**Document segment:**

R/niceglm.R

Defines functions niceglm

Documented in niceglm

#' Lisa's GLM Regression Table Function
#'
#' This function creates a nice looking regression table for a glm model.
#' Input either a glm object or outcome variable, vector of covariates, model family, and type of analysis (bivariate or multiple regression).
#' The function returns a dataframe with regression coefficients.
#' By default a table is also printed via htmlTable - handy for R markdown html reports.
#' @param df Dataframe [REQUIRED].
#' @param fit GLM model object [fit or family/covs/out are REQUIRED].
#' @param family Model family name in quotes ("guassian", "binomial", "poisson") [fit or family/covs/out are REQUIRED].

**Requests:**
• a. In the niceglm documentation, condense the paragraph beginning "This function creates a nice looking regression table" into a bulleted list that keeps its main facts.
• b. Answer these questions using the niceglm documentation:
(i) What does the function return?
(ii) Which parameter is marked as required without any alternative?
(iii) Through what tool is a table printed by default?
• c. Reproduce everything in the niceglm documentation from "#' The function" down to "df Dataframe [REQUIRED].", word for word.

**Given data:**
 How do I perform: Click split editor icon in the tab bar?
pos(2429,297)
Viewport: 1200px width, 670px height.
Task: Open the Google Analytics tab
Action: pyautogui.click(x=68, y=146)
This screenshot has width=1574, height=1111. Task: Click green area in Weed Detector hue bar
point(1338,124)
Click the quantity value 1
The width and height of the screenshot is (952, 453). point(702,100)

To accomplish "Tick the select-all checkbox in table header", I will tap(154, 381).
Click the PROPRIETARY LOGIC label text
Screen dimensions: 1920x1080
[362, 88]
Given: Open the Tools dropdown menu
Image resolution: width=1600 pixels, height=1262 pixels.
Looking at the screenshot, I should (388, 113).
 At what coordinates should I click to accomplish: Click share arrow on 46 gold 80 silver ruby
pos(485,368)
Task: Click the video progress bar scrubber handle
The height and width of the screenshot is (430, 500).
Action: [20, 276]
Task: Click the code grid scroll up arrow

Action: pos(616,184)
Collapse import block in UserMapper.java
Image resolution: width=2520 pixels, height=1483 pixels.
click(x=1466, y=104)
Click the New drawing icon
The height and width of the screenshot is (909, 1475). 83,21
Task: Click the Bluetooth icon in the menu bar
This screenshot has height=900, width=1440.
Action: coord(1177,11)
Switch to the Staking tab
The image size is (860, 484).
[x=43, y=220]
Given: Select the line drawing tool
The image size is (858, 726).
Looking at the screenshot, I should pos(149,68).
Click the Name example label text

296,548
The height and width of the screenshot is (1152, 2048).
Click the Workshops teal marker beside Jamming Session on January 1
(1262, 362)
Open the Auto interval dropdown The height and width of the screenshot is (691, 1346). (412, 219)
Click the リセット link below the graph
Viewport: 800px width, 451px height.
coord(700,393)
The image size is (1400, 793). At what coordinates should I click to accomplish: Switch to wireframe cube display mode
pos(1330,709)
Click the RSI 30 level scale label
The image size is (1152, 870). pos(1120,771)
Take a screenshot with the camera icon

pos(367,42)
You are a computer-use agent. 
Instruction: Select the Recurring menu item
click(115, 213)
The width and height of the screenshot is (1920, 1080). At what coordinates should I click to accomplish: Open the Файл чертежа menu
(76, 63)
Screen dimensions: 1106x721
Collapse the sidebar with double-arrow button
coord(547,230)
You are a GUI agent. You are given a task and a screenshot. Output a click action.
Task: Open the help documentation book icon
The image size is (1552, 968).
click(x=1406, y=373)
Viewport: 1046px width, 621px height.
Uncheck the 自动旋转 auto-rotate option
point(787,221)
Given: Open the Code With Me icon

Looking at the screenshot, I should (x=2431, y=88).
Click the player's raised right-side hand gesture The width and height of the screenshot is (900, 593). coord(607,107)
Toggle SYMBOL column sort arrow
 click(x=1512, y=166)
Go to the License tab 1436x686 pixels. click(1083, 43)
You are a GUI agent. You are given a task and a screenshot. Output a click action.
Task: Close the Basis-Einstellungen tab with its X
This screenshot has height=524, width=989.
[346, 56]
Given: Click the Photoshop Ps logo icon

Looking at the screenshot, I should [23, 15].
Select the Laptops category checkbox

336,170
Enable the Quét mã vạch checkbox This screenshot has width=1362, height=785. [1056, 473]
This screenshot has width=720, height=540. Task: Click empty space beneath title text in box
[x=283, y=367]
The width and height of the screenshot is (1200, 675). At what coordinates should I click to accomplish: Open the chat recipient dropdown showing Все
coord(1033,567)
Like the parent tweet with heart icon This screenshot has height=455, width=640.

**Complete answers:**
• a.
- Builds a regression table for a glm model.
- Accepts either a glm object or an outcome variable, a vector of covariates, a model family, and a type of analysis (bivariate or multiple regression).
- Returns a dataframe of regression coefficients.
- By default, also prints a table through htmlTable, which is useful for R markdown html reports.

• b.
(i) A dataframe with regression coefficients.
(ii) df
(iii) htmlTable

• c.
#' The function returns a dataframe with regression coefficients.
#' By default a table is also printed via htmlTable - handy for R markdown html reports.
#' @param df Dataframe [REQUIRED].